The new problem for me is that I get a blue screen and then the thing won’t cold boot. If you wait 30 minutes, something resets and you can boot normally. I wasn’t getting the cold boot problems before and some folks think that running the OCZ VX at high voltage eventually causes catastrophic failure of the DFI board, so you should really only run at 3.2V and below or use the less memory hunger TCCB based memory rather than the CH-5 UTT that is in the OCZ VX. I’m also tempted to try the UTT tuned BIOS, but that risks destroying the BIOS. Yuck. The google searching goes on.

The BSOD is due to a video driver problem. I now suspect that the Nostaligic screensaver is making a bad call set and somehow crashing the driver in a way that I get the cold boot problem after the blue screen. Something interesting happens after a blue screen on this machine for some reason. It cold boots fine otherwise and warm boots fine.

Update on Seasonic problems

Tong Family Blog: DFI LanParty nF4 Ultra D problems. An update on my DFI LanParty problems. I got an Enermax 600W power supply and these boot problems disappeared. Now it appears that there is a fix for the Seasonic power supplies and their 5VSB issues, so you have to contact Seasonic to get a new power supply.

Even the fancy new S12-600 had it and you have to make sure you have Revision A3 so you can boot off of DFI LanParty.

I’ll have to see about whether that applies to my older Seasonic SuperTornedo 400

No nVidia GART in PCIe systems and never nVidia IDE

DFI Forums – NF4 SLI-D – tweaking windows (video for NF4 LanParty) *mirror added*. _OK, this clears up the myths about what to do about when you need the various nVidia drivers, it is confusing because in fact, on modern systems, you don’t want any of it but the video drivers…._

In a PCI-Express system, there is no need for a GART driver since it ONLY affect AGP bus (and there’s no AGP bus in a PCI-E system…)

As for nVidia IDE driver. I’ve not found it necessary at all unless running RAID (and really only RAID-1 for rebuilding an array as RAID-0…if it gets hosed…you’ve lost everything).

The IDE driver also can cause many conflicts, bsod’s, freezes, as well as stop your cd/dvd writer from performing properly.

Oscar Wu BIOS

DFI Lanparty nF4 SLI/ULTRA Bios. For those of you who like living dangeriously, in addition to the stock BIOS that comes from DFI, you can also have a special set of BIOS that Oscar Wu, one of the geniuses on the web, he has actually tuned them for different memory and different CPUs.

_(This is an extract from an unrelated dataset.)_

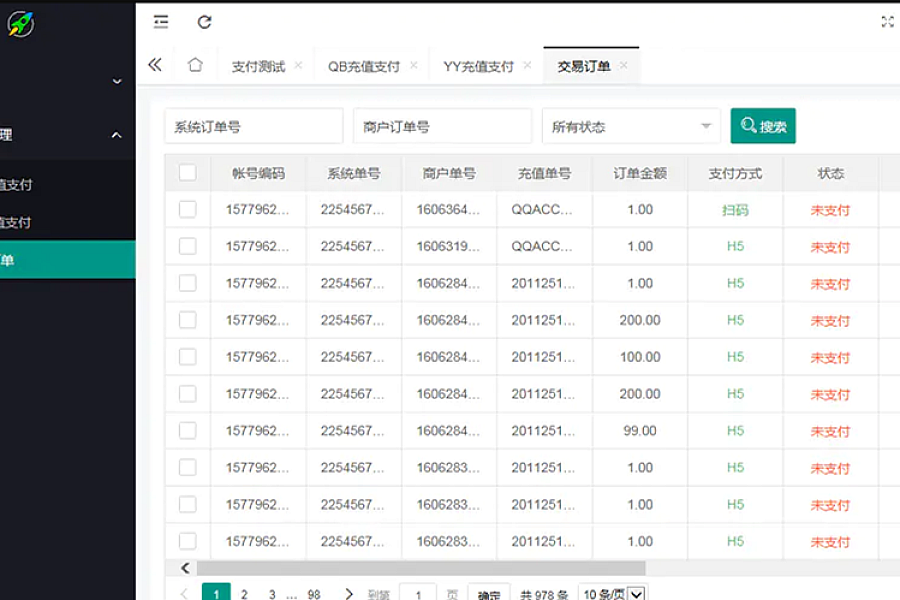Focus the 系统订单号 input field
Viewport: 900px width, 600px height.
tap(253, 127)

For instance, the 7.02-1 only works with Revision E CPUs, but there are two variants, 7.02-2 which only works with BH-5 and UTT Ram and 7.02-3 that only works with TCCD. The TCCD you put in the Orange slots and the BH-5 and UTT you put into Yellow.

I have OCX VX PC 4000 (now discontinued) actually uses the Winbond CH5 die and not the BH-5, so I probably should just use the generic variant. Interesting the note on putting the BH-5s into the yellow slots though. I think mine are currently in the orange pair.